People will have to get used to rising food prices.
This is what Miguel Patricio, CEO of the multinational, told the BBC Kraft Heinz.
Patricio announced that the food giant is raising prices in several countries.
Unlike in previous years, he emphasized, Inflation is now “generalized”.
The cost of ingredients such as grains and oils has pushed global food prices to a 10-year high, according to the Food and Agriculture Organization of the United Nations.
Kraft Heinz raised the prices of more than half of its products in United State, his local market, and Patricio admitted that this is also happening in other places.
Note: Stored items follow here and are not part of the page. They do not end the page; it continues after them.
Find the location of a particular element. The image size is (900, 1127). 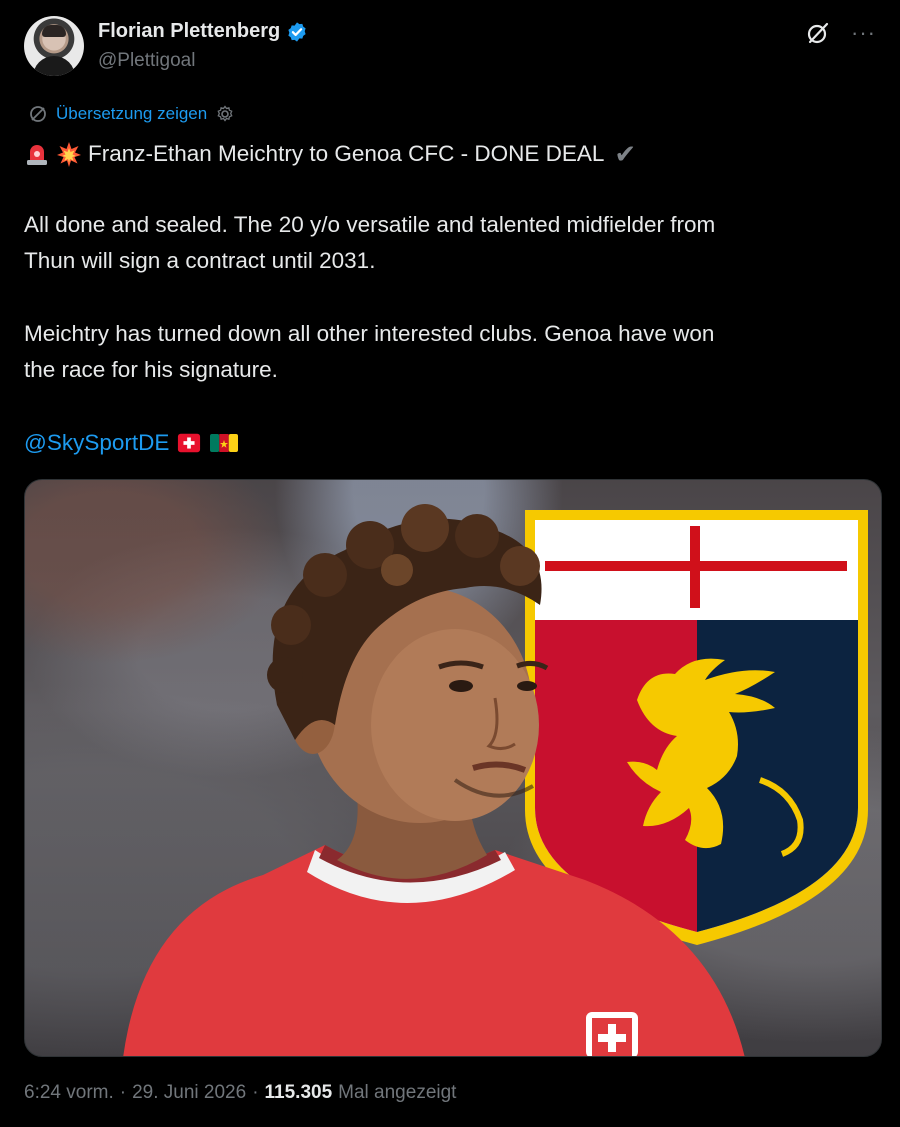

author-handle: @Plettigoal is located at coordinates (146, 61).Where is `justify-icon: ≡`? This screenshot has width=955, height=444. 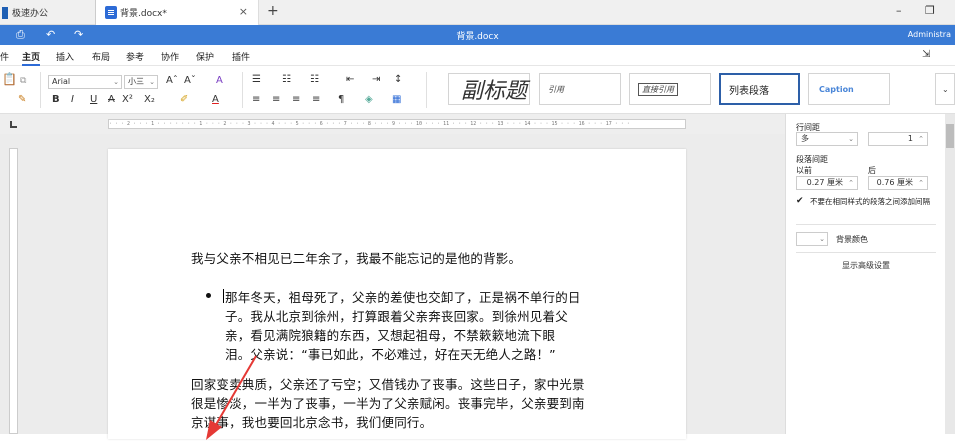 justify-icon: ≡ is located at coordinates (316, 100).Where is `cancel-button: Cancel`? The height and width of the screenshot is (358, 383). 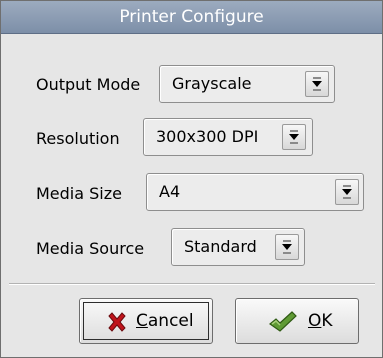 cancel-button: Cancel is located at coordinates (146, 321).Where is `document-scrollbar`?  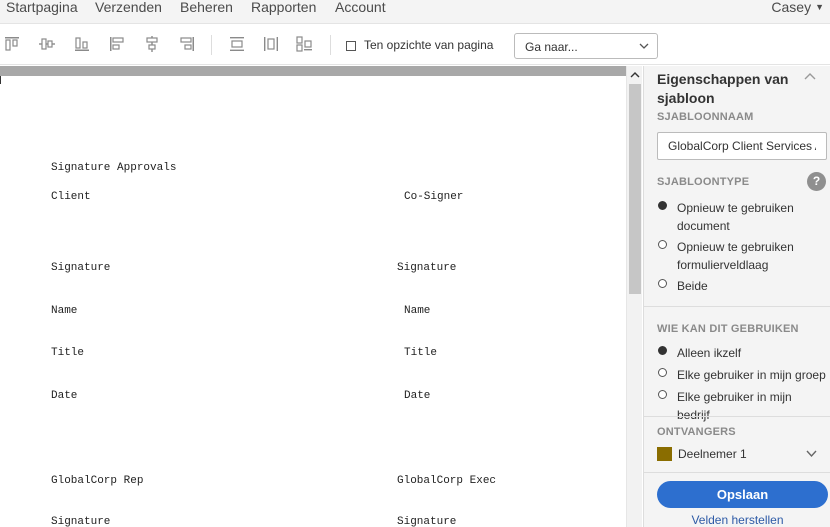
document-scrollbar is located at coordinates (634, 296).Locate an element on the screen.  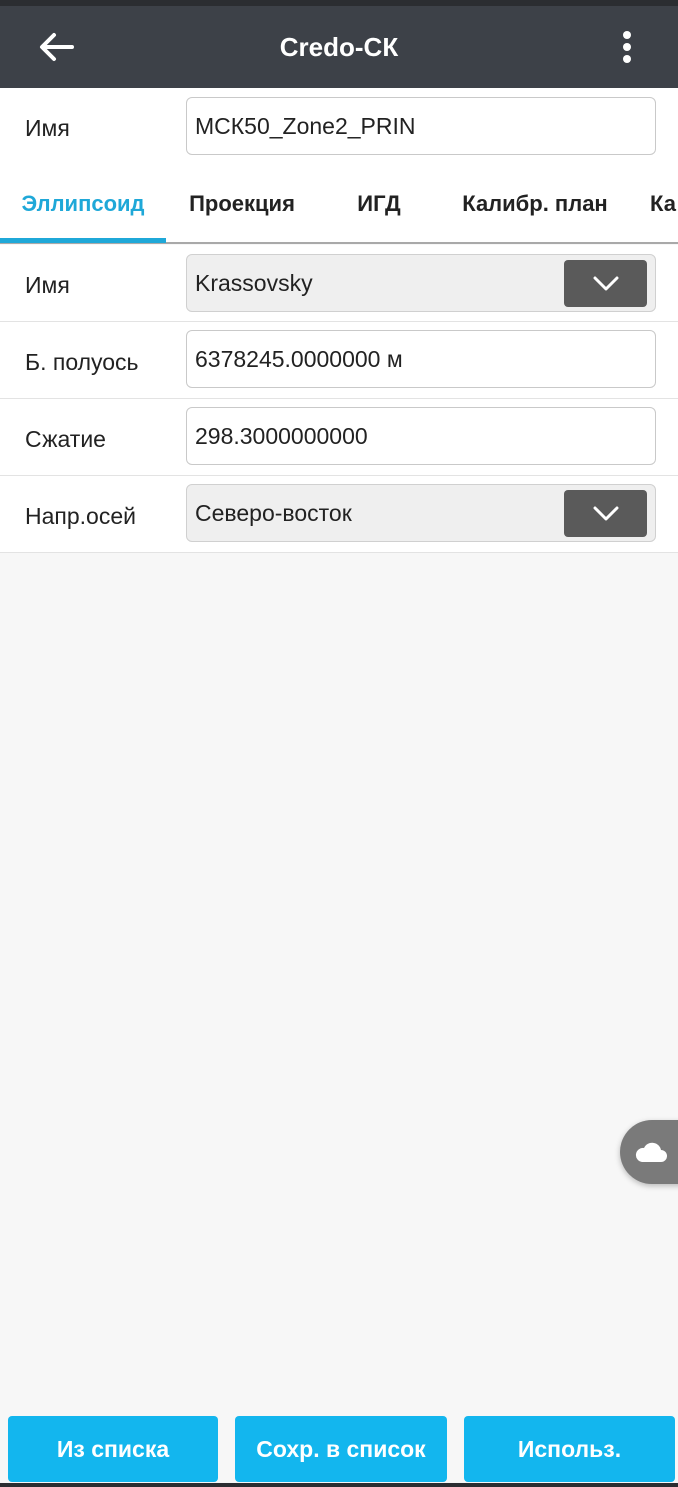
cloud-sync-button is located at coordinates (649, 1152).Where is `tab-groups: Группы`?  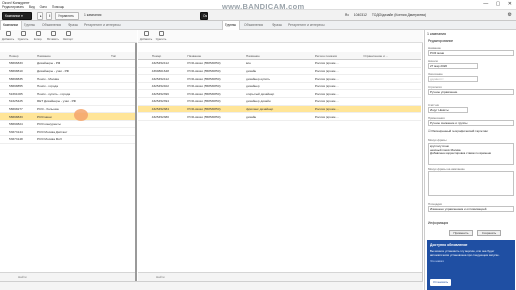 tab-groups: Группы is located at coordinates (30, 26).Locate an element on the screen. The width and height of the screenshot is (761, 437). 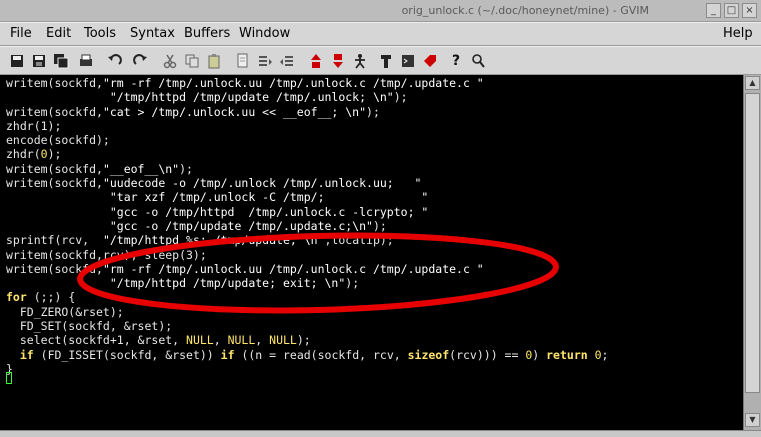
find-help-icon is located at coordinates (478, 61).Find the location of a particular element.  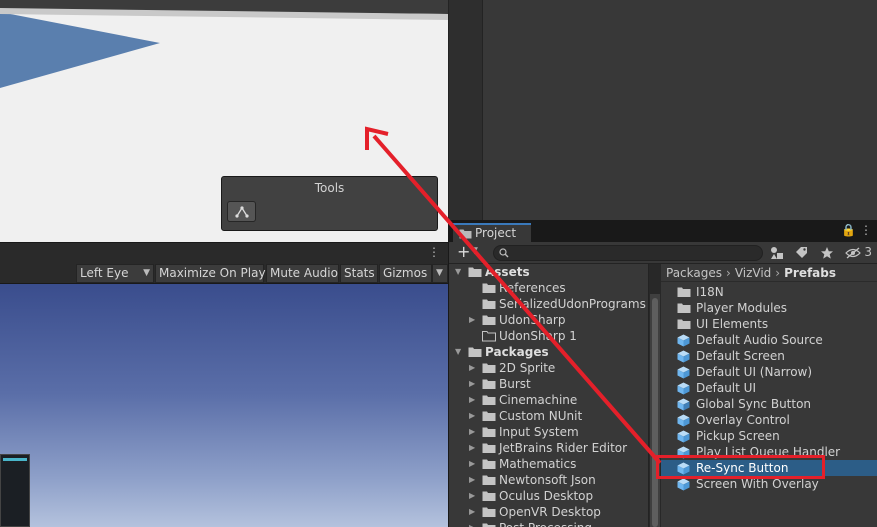

maximize-on-play-button: Maximize On Play is located at coordinates (210, 274).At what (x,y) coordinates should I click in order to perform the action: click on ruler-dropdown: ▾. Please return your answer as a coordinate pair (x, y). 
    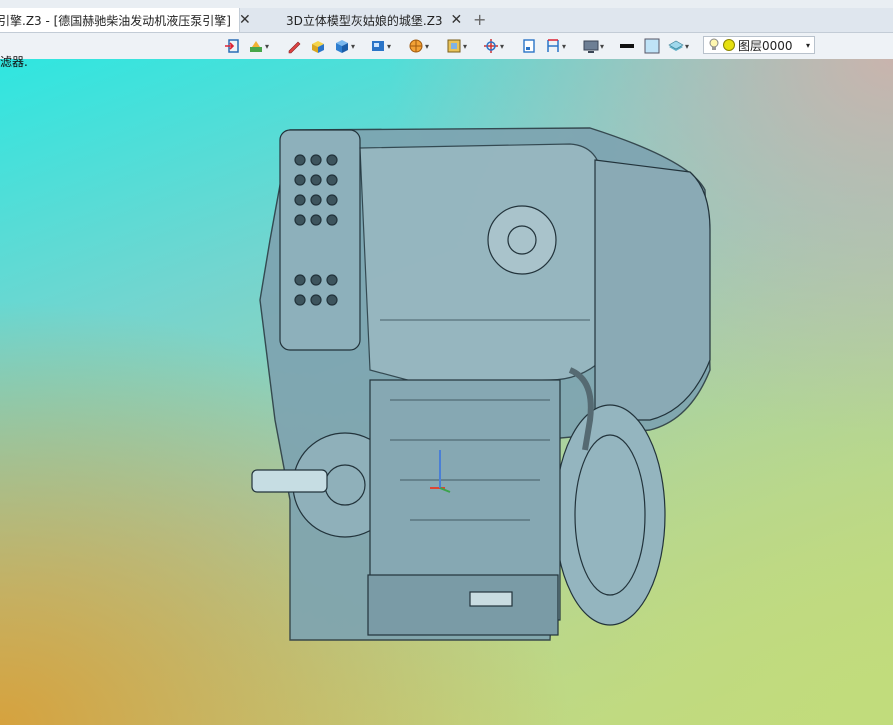
    Looking at the image, I should click on (556, 46). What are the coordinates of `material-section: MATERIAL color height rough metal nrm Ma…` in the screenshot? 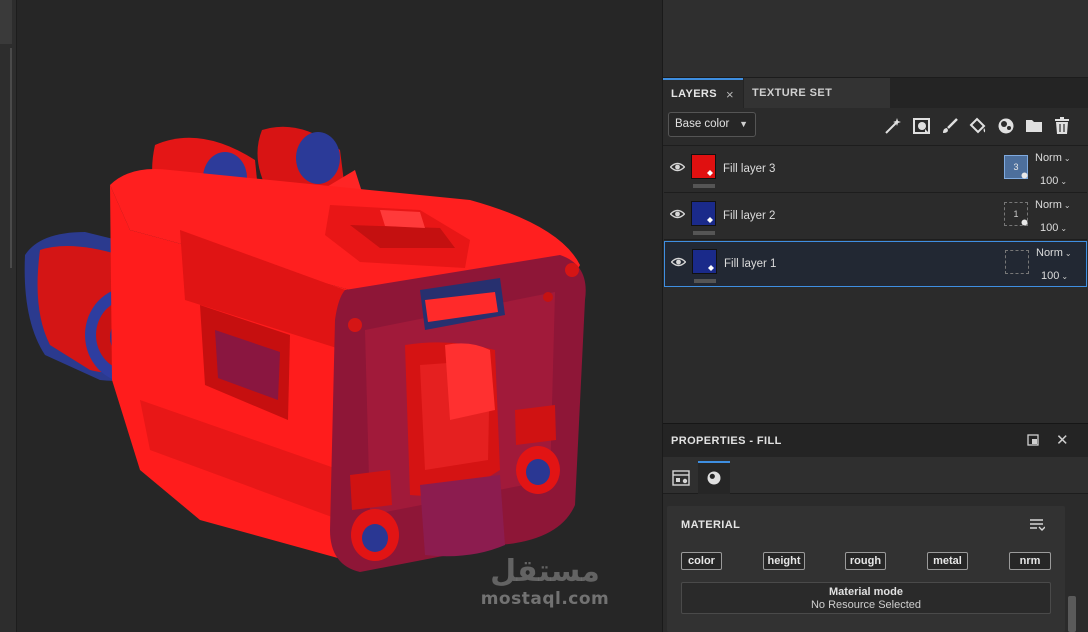 It's located at (866, 569).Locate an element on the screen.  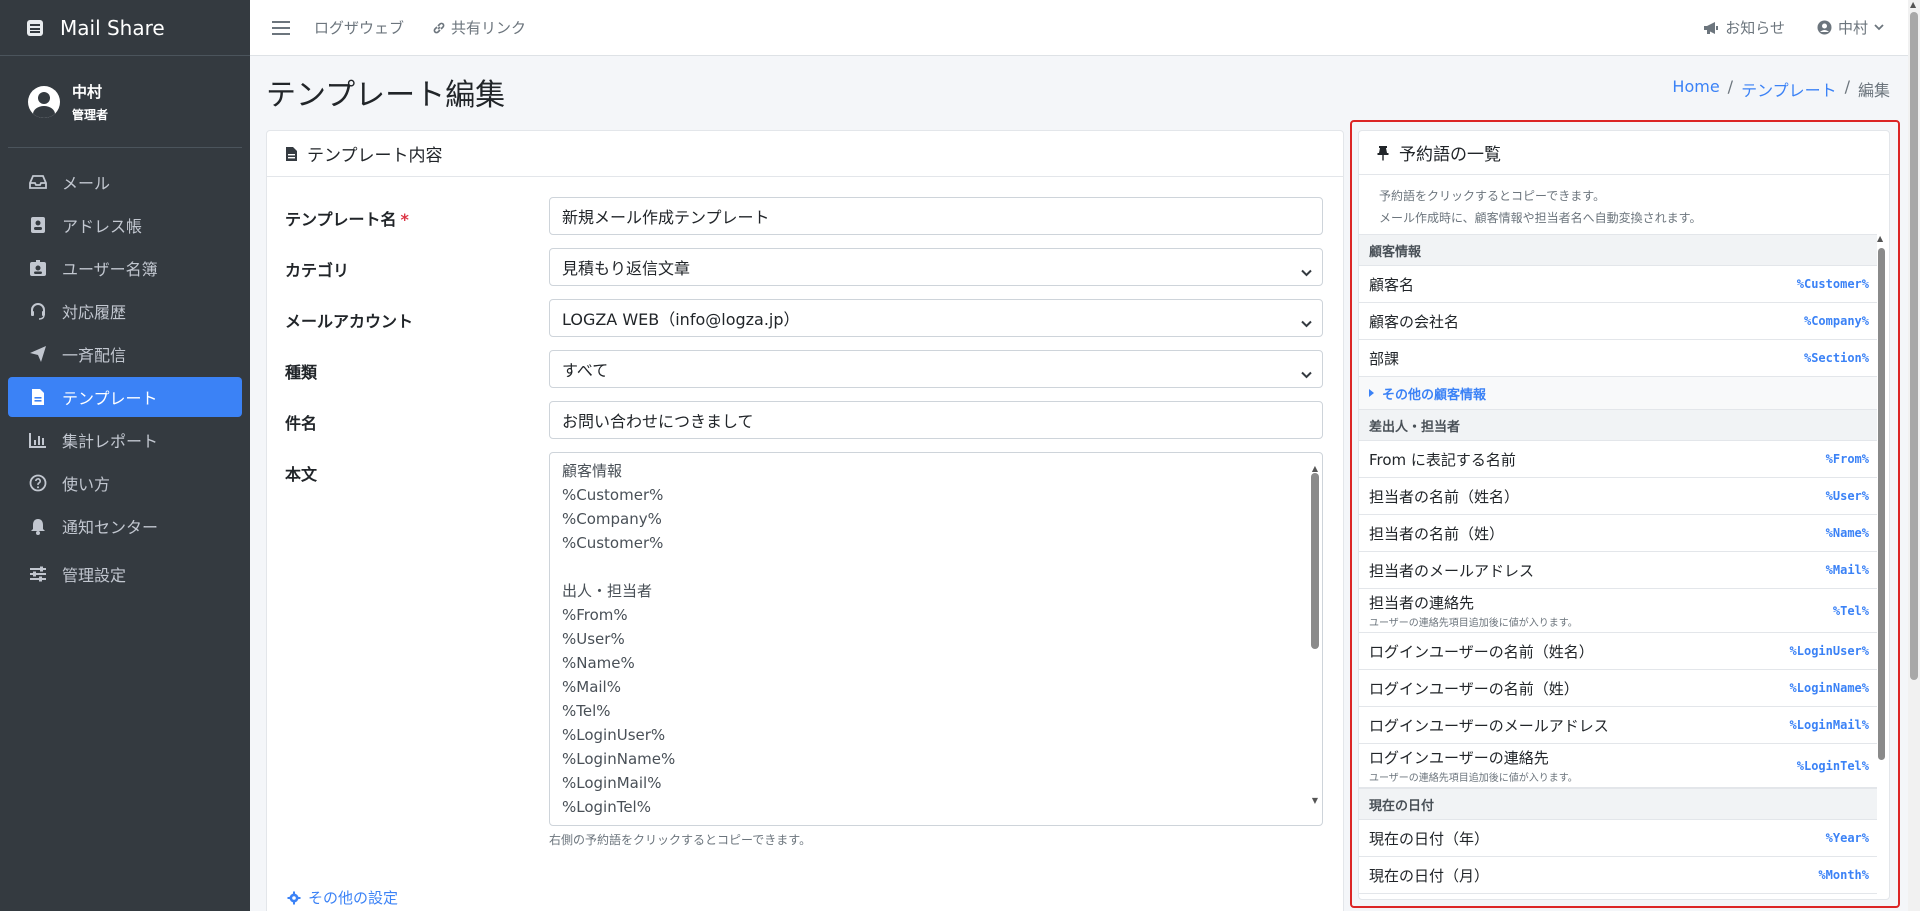
group-header-date: 現在の日付 is located at coordinates (1618, 804).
“We will raise prices, when necessary, around the world,” he said.
During the pandemic, many countries have seen a decline in the production of raw materials, from crops to vegetable oils. Measures to control the virus, as well as disease, have limited production and distribution.
With economies restarting, The supply of these products could not keep up with the yield in demand, which led to higher prices.
Higher wages and energy prices have also increased the cost burden on manufacturers.
This wide range of factors contributes to the increase in food prices, Patricio says.
There is a shortage of truck drivers in the UK. In the United States, logistics costs have also increased significantly and there is labor shortages in certain areas of the economy, he says.
Patricio says consumers will have to get used to higher food prices given that the world’s population is increasing, while the amount of farmland is not.
Although in the long run, “there is a lot of technology coming that will improve farmers’ efficiency.”
Weight on clients
But Patricio said not all cost increases should be passed on to consumers. Companies will have to absorb part of the increase.
“I think it’s up to us and the industry and other companies to try and reduce these price increases,” he said.
But major food producers such as Kraft Heinz, Nestlé and PepsiCo “will likely have to transfer that cost to consumers,” according to Kona Hack, head of research at ED&F Man Productions.
“Whether it’s corn, sugar, coffee, soybeans, or palm oil, all of these essential food products have increased,” he said.
“Weak harvests in Brazil, which is one of the world’s largest agricultural exporters, drought in Russia, declining agriculture in the United States and lower storage in China, combined with more expensive fertilizers and energy and shipping costs, are factors that have driven up prices,” he said.
confirmed it All food producers will be affected, so everyone will raise prices similarly: “Everyone will, which means they probably won’t lose customers.”
This week, PespsiCo warned that it is also facing rising costs in everything from transportation to raw materials, and said prices are likely to rise in early 2022.
Increase in sales
However, in addition to driving up costs, the pandemic has helped boost sales of some Kraft Heinz brands, Patricio said, because staying home means “people are cooking a lot more than before.”
Total sales increased 1.6% to $13 billion in the first half of 2021.
Irene Lash of investment firm Morningstar described the increase as “very impressive relative to the same pre-pandemic period in 2019”, although it represents a slight slowdown.
The company is also undergoing extensive restructuring under Patricio’s management, including the sale of some old brands and the acquisition of some new ones.
According to Lash, this restructuring was to “narrow its focus and increase its spending on innovation and marketing,” which will support future sales.
Patricio also said the company is also spending significant amounts of money developing new packaging to meet its goals of reducing plastic waste.
Most of the 650 million bottles of ketchup that the company sells each year are made of plastic, for example. But Patricio said the company is “encouraging” customers to buy glass bottles even though they are less convenient.
“We work hard, not just in plastic bottles, but in all areas of our brand that contains plastic,” he said.
Environmental activists would like to see a drop in the use of ketchup bags.
However, after facing a shortage of bags during the pandemic as consumers bought more prepared foods at restaurants, Kraft Heinz invested in expanding bag production by 30%.
“Thank God we did, because we don’t have this problem anymore [de escasez]’, says Patricio. But he stresses that the company is working on a solution to ‘reduce the amount of plastic they use.’